In this glorious new world I’ve been writing about, applications are non persistent. They spin up and are destroyed at will. They have no state in them. They can be rebuilt, scaled out, migrated, replaced and your application shouldn’t notice… if written properly!
But applications are pointless if they don’t have data to work on. In traditional compute an app is associated with a machine (or set of machines). These machines have filesystems. We can write data there. If we want to share data between machines we can use something like NFS. It’s very easy to persist data.
In our new dynamically scalable app migrating world we don’t have this.
So where do we store our data?
The standard answer is to use an external datastore, such as MySQL or CouchDB or an object store (typically presented with an Amazon S3 compatible API, even if not actually using Amazon S3).

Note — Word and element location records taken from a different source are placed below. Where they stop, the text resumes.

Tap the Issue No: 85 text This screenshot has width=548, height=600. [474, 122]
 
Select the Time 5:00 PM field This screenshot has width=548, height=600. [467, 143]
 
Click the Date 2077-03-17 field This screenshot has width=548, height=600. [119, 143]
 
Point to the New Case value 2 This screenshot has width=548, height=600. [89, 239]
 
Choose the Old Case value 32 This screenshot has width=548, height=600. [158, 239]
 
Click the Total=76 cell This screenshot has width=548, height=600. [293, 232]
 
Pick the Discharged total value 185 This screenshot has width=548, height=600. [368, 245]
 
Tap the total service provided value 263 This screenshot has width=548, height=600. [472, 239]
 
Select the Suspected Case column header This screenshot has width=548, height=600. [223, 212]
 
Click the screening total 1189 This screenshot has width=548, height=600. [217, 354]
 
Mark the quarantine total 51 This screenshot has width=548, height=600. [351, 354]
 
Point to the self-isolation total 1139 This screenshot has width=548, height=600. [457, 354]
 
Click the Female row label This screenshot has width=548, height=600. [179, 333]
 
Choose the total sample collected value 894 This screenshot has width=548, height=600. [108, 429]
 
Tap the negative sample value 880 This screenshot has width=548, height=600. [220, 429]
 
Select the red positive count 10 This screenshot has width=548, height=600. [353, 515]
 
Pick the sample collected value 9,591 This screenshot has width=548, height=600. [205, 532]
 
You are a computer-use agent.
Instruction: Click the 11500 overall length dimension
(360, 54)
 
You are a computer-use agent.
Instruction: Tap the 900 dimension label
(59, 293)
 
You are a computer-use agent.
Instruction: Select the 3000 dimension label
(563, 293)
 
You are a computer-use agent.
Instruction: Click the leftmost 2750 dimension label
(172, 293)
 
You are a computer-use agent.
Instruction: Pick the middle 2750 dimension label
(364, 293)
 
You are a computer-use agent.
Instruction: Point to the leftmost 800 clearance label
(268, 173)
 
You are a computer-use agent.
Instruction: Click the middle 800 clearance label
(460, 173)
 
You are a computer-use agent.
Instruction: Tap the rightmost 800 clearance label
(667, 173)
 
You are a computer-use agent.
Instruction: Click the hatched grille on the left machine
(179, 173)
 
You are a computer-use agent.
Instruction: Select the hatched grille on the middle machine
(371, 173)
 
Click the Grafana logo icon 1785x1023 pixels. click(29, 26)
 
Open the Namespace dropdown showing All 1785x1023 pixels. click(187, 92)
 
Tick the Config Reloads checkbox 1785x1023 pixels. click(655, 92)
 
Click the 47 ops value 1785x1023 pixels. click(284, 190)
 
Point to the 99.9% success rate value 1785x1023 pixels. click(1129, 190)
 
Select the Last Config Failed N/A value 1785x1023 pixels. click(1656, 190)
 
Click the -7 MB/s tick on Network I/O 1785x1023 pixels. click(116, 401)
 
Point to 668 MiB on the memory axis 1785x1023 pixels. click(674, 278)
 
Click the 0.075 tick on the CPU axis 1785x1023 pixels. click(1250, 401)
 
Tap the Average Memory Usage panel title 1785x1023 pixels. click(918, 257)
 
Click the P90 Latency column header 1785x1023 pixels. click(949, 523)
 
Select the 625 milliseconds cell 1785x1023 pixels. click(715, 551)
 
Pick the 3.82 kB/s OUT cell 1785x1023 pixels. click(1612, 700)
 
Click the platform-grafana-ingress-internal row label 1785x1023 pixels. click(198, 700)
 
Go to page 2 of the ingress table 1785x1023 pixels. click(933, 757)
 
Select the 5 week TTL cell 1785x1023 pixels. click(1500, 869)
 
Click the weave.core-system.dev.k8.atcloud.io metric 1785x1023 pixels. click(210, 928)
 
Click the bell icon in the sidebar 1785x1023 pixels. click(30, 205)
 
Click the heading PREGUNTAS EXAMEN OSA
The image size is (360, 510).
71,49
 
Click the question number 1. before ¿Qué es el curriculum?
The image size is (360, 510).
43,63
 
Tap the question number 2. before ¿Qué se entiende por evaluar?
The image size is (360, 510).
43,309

Your application doesn’t persist any data; these resources are attached (or bound) to your app so they can be used.
Even for users of databases this may require a change in behaviour; you might write out all your important data into the database but write out logs and performance data to the filesystem. You can’t do that any more; everything you want to keep needs to stored in the database or S3 store. And that requires a code rewrite.
But I’ve never been a fan of that. Why can’t we treat a filesystem as if it was another attached resource? This data could also be shared between instances of the app.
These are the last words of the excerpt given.